Copyright is a lot more vague. Even if you have the ability to register copyright within your country, it would be impossible to check the originality of the work against an international database. There is no such database in existence. In essence, there may well be something identical already out there. In that context, your 'copyright' would mean zilch.

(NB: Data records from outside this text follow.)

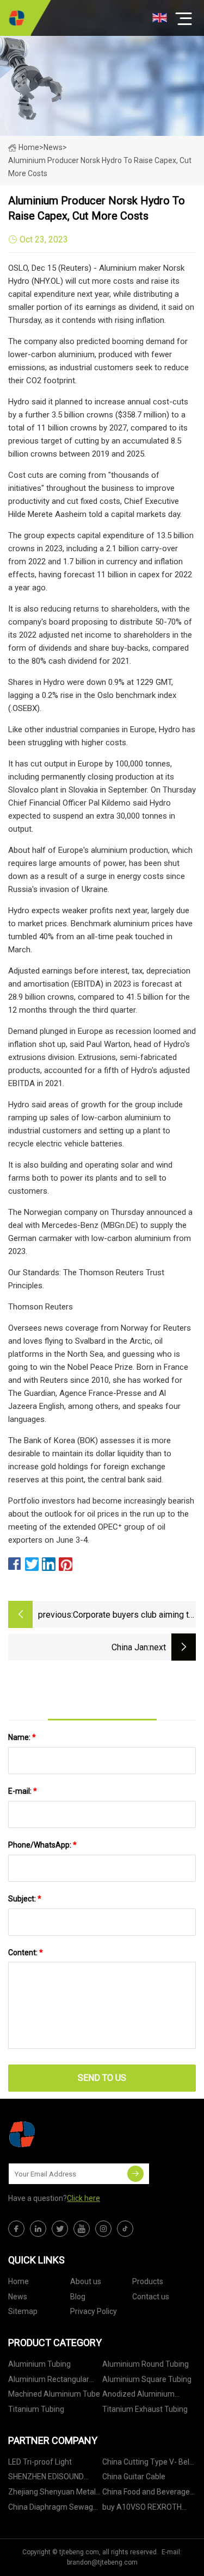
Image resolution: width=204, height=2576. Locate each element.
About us (85, 2281)
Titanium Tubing (36, 2409)
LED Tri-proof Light (40, 2462)
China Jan (130, 1647)
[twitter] (60, 2229)
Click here (83, 2198)
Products (147, 2281)
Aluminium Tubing (39, 2364)
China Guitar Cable (133, 2476)
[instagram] (103, 2229)
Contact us (150, 2296)
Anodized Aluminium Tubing (138, 2396)
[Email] (135, 2174)
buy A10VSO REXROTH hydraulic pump (142, 2509)
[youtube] (81, 2229)
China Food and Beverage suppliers (146, 2493)
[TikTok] (125, 2229)
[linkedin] (38, 2229)
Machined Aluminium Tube (54, 2394)
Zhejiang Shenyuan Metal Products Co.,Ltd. (52, 2493)
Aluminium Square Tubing (146, 2379)
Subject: (24, 1898)
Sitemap (23, 2311)
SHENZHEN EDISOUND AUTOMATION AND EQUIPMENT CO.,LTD (46, 2478)
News (17, 2296)
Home (28, 147)
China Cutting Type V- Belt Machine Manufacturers (147, 2464)
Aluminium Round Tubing (145, 2364)
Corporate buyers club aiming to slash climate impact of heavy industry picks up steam (133, 1616)
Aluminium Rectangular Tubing (48, 2381)
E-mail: (22, 1791)
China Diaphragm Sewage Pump (52, 2509)
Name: (22, 1737)
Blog (77, 2296)
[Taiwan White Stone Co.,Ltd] (16, 18)
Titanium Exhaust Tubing (145, 2409)
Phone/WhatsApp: (42, 1845)
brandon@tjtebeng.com (102, 2562)
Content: (25, 1952)
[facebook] (16, 2229)
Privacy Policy (93, 2311)
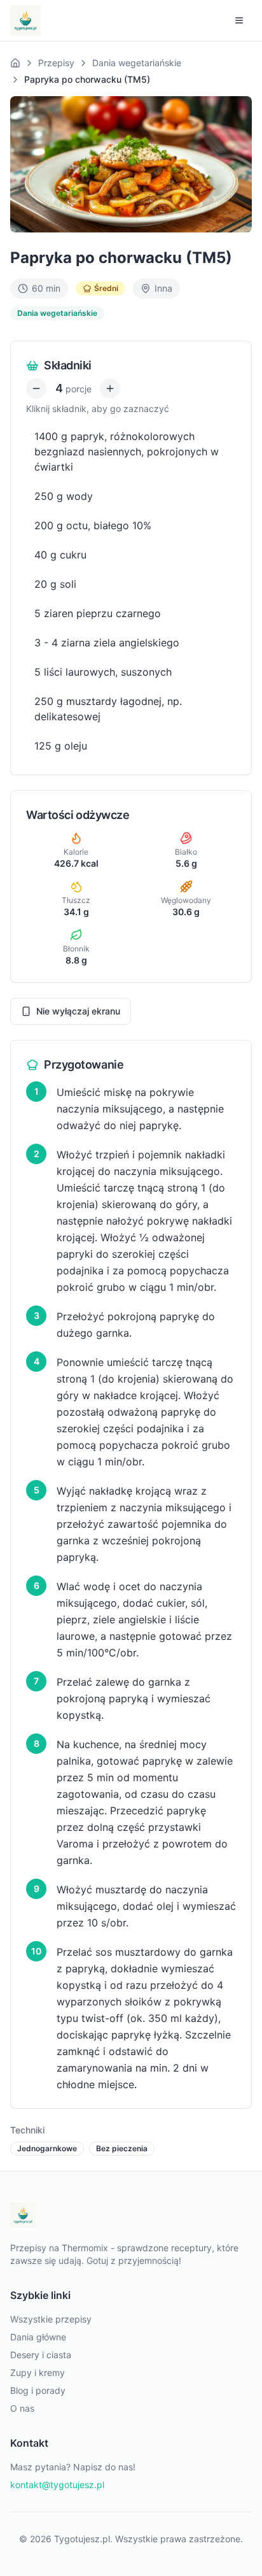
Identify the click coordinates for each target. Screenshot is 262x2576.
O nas (22, 2408)
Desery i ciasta (40, 2354)
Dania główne (38, 2336)
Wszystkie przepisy (51, 2319)
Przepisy (56, 62)
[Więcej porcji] (110, 388)
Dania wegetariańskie (136, 62)
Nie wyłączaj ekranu (78, 1011)
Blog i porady (38, 2390)
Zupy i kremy (37, 2372)
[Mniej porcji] (36, 388)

You cannot copyright phrases, as words belong to everyone. Just joining a few words together to make a phrase, is what most of the people on this planet do everyday.


----------



## Solmu (Aug 15, 2005)

thiswayinc. said:


> i could then take their logo give it a little "face lift" change the text to a look a like one and change the color to a few shades lighter or darker ta-da


In a word, no.


----------



## ino (Jan 23, 2007)

US copyright laws are a lawyers dream come true, they,ll get the dosh,and you,ll end up paying the cheque, which ever way it might end up in court.


----------



## CUSTOM UK (Jun 28, 2008)

ino said:


> US copyright laws are a lawyers dream come true, they,ll get the dosh,and you,ll end up paying the cheque, which ever way it might end up in court.


 
That's why I'm glad that lawyers 'do not rule the roost' here in Europe.

Couldn't live in a country where free speech is dictated on your ability to pay.


----------



## deuce (Apr 16, 2008)

DREAMGLASS said:


> That's why I'm glad that lawyers 'do not rule the roost' here in Europe.
> 
> Couldn't live in a country where free speech is dictated on your ability to pay.



So sad.. yet often true. I wear many hats other than screenprinting and we deal with copyrights all the time with music and video. Its terrible you have to do it, but it is a common mistake if you overlook this that can make it too easy for someone to steal the idea and leave you with nothing but .. "I wish I would have _______"


----------